Desde pequeno que eu procuro, em determinados momentos, ficar sozinho. Eu gosto da solidão sem subterfúgios.
Em Pomerode, quando ainda morávamos em um velho casarão de madeira, eu me lembro de ter a minha primeira experiência com o tal substantivo existencial. Eu tinha chegado da escola e a mãe ainda estava a trabalhar no restaurante da família. A casa se encontrava vazia e eu um pouco fadigado. Foi então que eu deitei no assoalho bem polido e simplesmente deixei de pensar. De repente um estalo se fez ouvir; depois outro e assim sucessivamente até que fui despertado daquela espécie de transe pelo meu pai. As centenárias tábuas de madeira, devido ao calor do sol, expandiam-se fazendo o alucinógeno barulho. Meu pai adorava explicar isso. O fato é que depois daquele episódio, sempre ansiei pelo momento de estar só e desligar tudo.
Em Florianópolis eu amava sentar no sofá da sala e observar a claridade do dia invadir a casa. A maneira como a luz se espreguiçava até alcançar o antúrio vermelho em cima da mesa redonda. Estar ali, sem música, sem televisão, fazia-me viajar à mercê dos milhares de ruídos que borbulhavam do lado de fora. Latidos variados, roncos suaves de carros modernos, fininhos e estrondosos de motocicletas, graves e imponentes de tratores ou caminhões; vozes abafadas de mães que chamavam seus filhos, batidas de martelo de alguma obra; buzinas, as mais variadas possíveis; alarmes de carro, freadas. Eu passava horas sem me dar ao trabalho de pensar. Eu curtia aquela vacuidade como um pintor se deleita ao produzir a sua obra-prima. Eu sempre tive a impressão, com o nada, de estar vivenciando o ato sublime da criação.
Foi por isso, apesar de tantos contras, que eu me encantei e me identifiquei com Heidegger. Segundo ele “a solidão tem o poder original de não nos isolar totalmente, mas ao contrário, de lançar a existência inteira na ampla proximidade da essência de todas as coisas.”
Desde que cheguei aqui na comunidade descobri que a floresta é o melhor lugar para o retraimento. Eu sou obcecado pelo bosque quase infinito que nos cerca. Faço longas caminhadas pelas trilhas sinuosas e desérticas. Quantos segredos e barulhos guardam esse lugar que, em meu íntimo, tão místico se apresenta. Um lugar que não é meu, uma floresta que poderia estar acolhida em um conto de fadas dos irmãos Grimm. Uma floresta sem mato e onde as árvores parecem se manifestar cada dia de maneira diferente.

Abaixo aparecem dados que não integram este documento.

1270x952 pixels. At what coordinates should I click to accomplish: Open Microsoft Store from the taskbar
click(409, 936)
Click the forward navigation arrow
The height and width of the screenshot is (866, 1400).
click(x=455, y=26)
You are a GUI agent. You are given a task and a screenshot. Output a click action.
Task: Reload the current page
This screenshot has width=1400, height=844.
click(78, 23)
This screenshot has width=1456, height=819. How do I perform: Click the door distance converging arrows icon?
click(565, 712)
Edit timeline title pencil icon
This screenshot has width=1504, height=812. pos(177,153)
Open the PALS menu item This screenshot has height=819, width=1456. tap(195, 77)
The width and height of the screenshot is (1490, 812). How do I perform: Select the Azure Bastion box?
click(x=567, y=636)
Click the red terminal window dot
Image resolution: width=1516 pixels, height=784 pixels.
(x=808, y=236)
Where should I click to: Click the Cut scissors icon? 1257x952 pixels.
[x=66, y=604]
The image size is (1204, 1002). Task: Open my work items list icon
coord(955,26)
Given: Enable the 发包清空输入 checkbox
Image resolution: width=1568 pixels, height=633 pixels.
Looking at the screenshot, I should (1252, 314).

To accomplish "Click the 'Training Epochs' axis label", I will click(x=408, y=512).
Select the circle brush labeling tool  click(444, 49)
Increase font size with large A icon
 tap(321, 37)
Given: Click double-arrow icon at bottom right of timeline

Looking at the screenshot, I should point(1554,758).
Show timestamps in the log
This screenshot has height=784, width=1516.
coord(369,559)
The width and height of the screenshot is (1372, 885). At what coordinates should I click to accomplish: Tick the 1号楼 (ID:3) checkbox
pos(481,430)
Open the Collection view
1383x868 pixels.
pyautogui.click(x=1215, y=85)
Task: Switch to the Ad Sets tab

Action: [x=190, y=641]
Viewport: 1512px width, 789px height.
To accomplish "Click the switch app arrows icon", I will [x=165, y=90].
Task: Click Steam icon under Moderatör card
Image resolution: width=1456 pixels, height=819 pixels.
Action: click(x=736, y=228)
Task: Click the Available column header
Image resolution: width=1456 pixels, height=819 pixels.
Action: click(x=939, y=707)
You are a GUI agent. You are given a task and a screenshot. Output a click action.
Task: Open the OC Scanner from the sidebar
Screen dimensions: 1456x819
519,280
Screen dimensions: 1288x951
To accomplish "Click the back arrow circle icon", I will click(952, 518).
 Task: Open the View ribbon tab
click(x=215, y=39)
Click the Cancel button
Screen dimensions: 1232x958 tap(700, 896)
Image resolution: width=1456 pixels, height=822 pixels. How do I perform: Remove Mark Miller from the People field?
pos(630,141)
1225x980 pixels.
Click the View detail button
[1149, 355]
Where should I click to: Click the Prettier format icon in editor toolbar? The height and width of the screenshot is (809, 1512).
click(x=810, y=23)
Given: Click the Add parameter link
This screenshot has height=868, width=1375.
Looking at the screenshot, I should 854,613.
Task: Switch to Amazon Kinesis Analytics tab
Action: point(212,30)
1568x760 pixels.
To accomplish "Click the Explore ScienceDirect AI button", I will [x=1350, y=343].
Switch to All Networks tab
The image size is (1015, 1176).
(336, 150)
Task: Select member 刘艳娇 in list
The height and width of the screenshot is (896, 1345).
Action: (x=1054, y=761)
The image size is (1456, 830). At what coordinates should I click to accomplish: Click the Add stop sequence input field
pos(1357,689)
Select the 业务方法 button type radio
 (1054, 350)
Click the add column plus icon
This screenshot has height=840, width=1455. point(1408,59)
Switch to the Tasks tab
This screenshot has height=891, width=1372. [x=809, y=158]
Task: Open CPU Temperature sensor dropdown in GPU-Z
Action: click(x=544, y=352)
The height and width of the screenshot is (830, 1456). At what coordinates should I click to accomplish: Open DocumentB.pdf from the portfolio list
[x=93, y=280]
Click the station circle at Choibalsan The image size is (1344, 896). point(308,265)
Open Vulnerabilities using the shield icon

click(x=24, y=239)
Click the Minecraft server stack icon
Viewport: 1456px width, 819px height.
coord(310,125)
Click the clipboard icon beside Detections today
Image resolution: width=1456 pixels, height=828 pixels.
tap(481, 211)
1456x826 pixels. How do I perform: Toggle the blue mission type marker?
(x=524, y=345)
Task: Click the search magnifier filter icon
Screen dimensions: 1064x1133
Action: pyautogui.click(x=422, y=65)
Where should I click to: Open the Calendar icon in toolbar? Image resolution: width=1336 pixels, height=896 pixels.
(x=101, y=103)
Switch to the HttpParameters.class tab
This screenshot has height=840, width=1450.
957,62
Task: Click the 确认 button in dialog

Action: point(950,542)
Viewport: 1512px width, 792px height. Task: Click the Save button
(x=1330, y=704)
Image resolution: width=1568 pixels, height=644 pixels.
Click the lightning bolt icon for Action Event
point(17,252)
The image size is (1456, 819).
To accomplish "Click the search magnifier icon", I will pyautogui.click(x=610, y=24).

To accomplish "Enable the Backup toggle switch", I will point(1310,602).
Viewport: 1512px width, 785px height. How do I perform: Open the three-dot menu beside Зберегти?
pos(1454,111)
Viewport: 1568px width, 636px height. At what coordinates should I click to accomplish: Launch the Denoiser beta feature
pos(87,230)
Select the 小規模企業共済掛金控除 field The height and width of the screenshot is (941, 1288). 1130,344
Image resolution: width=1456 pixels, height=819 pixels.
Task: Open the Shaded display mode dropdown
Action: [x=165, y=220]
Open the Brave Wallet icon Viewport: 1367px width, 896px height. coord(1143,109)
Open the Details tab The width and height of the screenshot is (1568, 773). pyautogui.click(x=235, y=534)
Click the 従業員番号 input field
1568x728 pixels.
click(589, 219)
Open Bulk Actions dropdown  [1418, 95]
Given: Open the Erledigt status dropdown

No verão costumo deitar na relva e ficar curtindo o balançar das folhas verdes que, durante a primavera, eu vi crescer. Sinto pontadas de tristeza diante da beleza que se desbota ao longo do outono. Gosto de ouvir o barulho dos meus passos em cima das folhas caídas e quebradiças que formam um tapete amarelo adornado pelos abrigos camuflados dos caçadores. Em minha perambulação vespertina, no momento em que a noite conquista espaço e o sol fica fraquinho num horizonte inalcançável, é chegada a hora de ver raposas, javalis, pica-paus, cegonhas e corujas.
Hoje as árvores, que se despedem do inverno, estavam peladas e o entardecer, único em essência, me fizeram lembrar que faz alguns meses que eu já não caminho tão sozinho assim.